Heh. I was just thinking about a Return to the Temple of Elemental Evil game I ran a year or so ago. One of the players decided to play in ANOTHER RttToEE game at the same time, one that had started earlier, so he largely knew what was going on (until the two games firmly departed tracks). He was, personality-wise, almost totally incapable of keeping OOC information out of his thinking ... so I wrote it into the storyline. He got slammed by the vision-inducing-symbol in the moathouse and from there on out if he "accidentally" used OOC information I would boom out that the hand of Tharizdun itself was guiding him, and that the touch of that Unknowable drained him of 1 permanent Con point.

He got real real good at dividing up the Character and OOC stuff after that. But we kept up the story-line methodology and occassionally after that I would feed his PC a little extra data for story purposes and hit him up with Fatigue or something. Everybody had alot of fun, he learned a valuable lesson/skill, and I was able to nix some cheating without hurting anybody's feelings.

--fje
 

In general, I don't accept cheating. As a player I don't cheat at all, maybe that's why all my PC characters seem to die so quickly. :p

As a DM, I find that cheating player's quickly ruins my enjoyment of the game. Why do I bother to do the work coming up with a night's session and placing balanced and challenging encounters in it if the player's are just going to cheat their way through it? Do they really want their "I WIN" buttons that bad?

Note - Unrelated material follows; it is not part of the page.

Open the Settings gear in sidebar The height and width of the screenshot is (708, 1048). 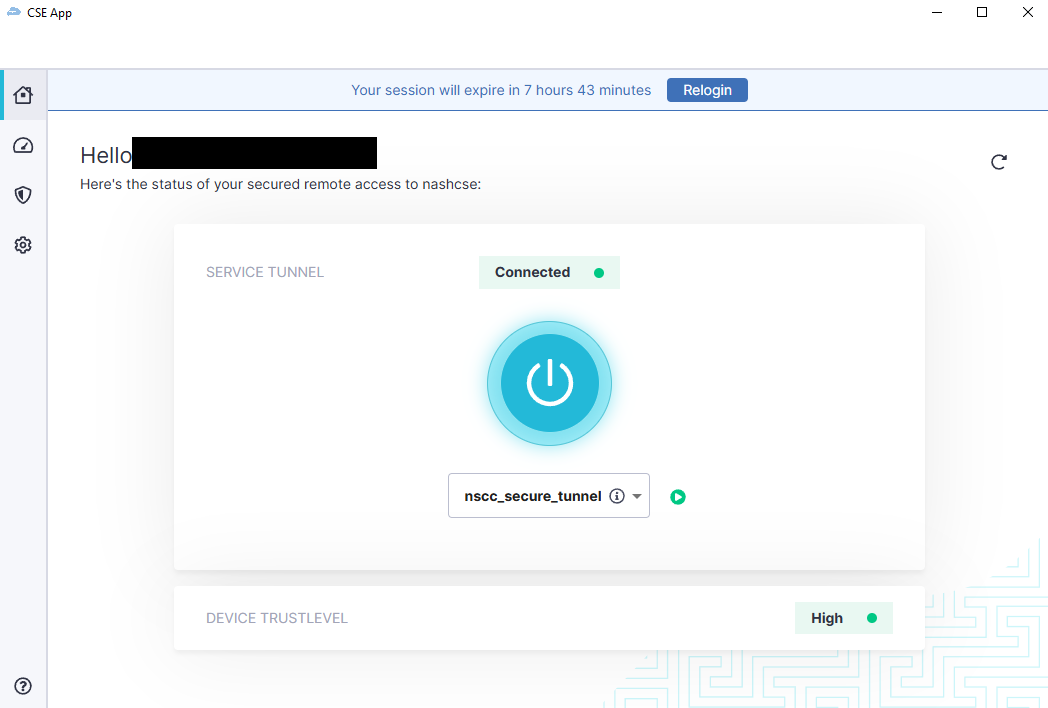(23, 245)
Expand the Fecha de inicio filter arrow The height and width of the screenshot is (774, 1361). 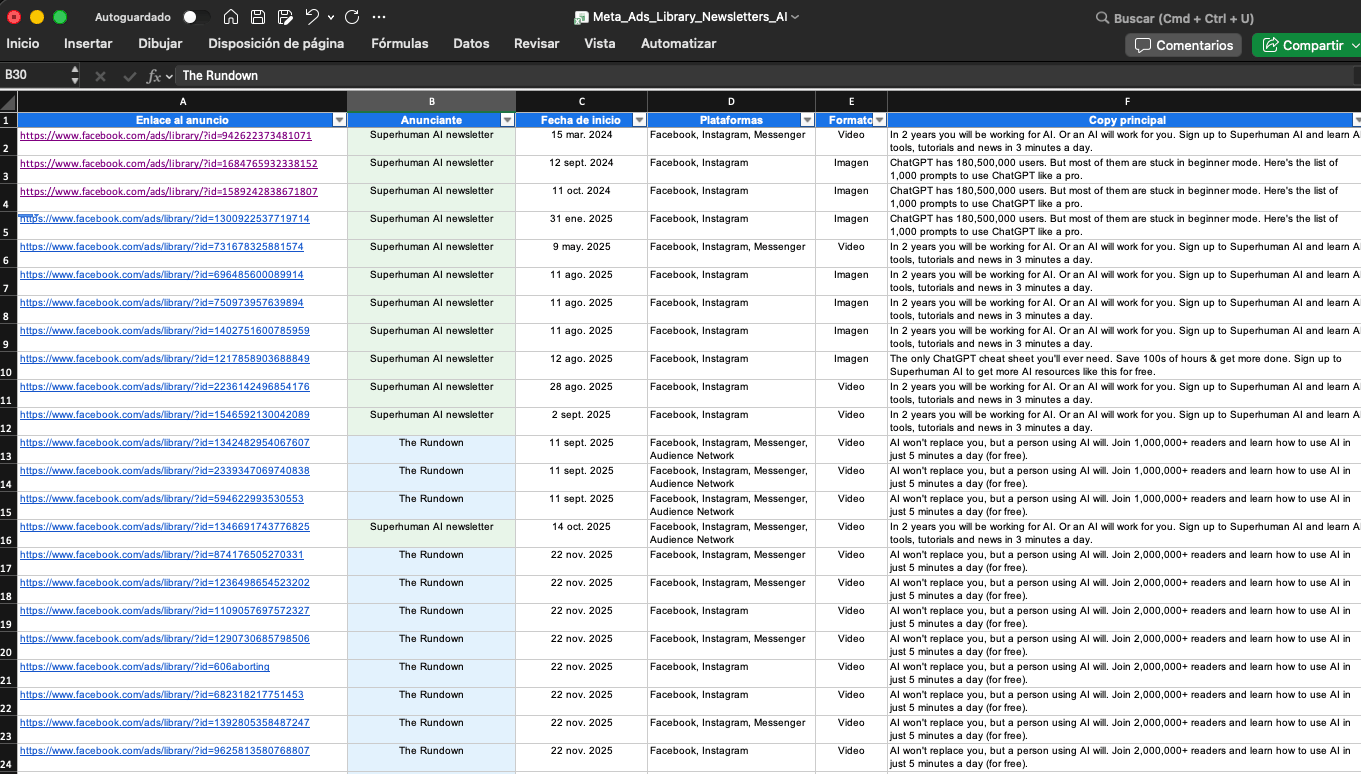(x=638, y=120)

I can understand and forgive a fudged die roll here and there. Drastic destruction of the rules warrants my wrath, however...
 

When I catch someone cheating, I call 'em on it. Make sure the entire table knows what's up. I simply can't stand to see someone who doesn't care enough about the game be so sloppy and obvious.

That's why I'm always very careful about how I use my double-20 die and special 6-siders. Haven't been caught yet.
 

I generally don't sweat cheating about little stuff. Conveniently forgetting a minor modifier (actually forgetting a modifier isn't cheating because cheating requires intent), switching a prepared spell when the original one is clearly a brain fart decision, things like that don't bother me if they don't detract from the game, or even help save it.
I don't like or allow cheating in character creation and development. Any deviation from the rules must be brought to my attention as the DM to seek permission.
 

brehobit said:
OK,
A while ago I played two games at a Con where two different players were clearly cheating.

In one, the character never bothered to memorize spells, he simply cast spells from his spell list until he ran out (so he cast like a sorc. when he wasn't one and had the class spell list to choose from).

Hmm, that's not a huge problem. Many, many pre-3e games i played were like that, the DM didn't bother to take the time policing memorized spells, and the players didn't bother o memorize either, as it was pretty much more advantageous for them. I never really noticed it actually hurting the game much. Now these days it's a bit more of a problem, because a spontaneously casting wizard takes away one of the sorcerer's main advantages.

In another, the game was going _really_ long (and slow) and one player called a number of die rolls differently than he actually rolled them. I didn't mind as it *was* running long and slow, but.....

It depends on what you mean. If the player simply fumbled the math in his head, improperly adding modifiers and stuff like that, no big deal. I've fumbled the math as a DM plenty of times, both good and bad for the PCs. There's a difference between making a mistake and actually cheating.
 

I dont think I have players ever cheat. I have fudged a roll now and then as a DM to not kill the game.
I really don't think I would care unless it was causing a problem to the game itself.
 

As GM, I can "cheat" as much as I want. ;)

But I rarely do. GM's priviledge.

A cheating player at my table would get exactly one, very stern warning, in front of the other players (and I would only do so if the truth of the accusation was easily verified). Upon the second offense, they would be shown the door.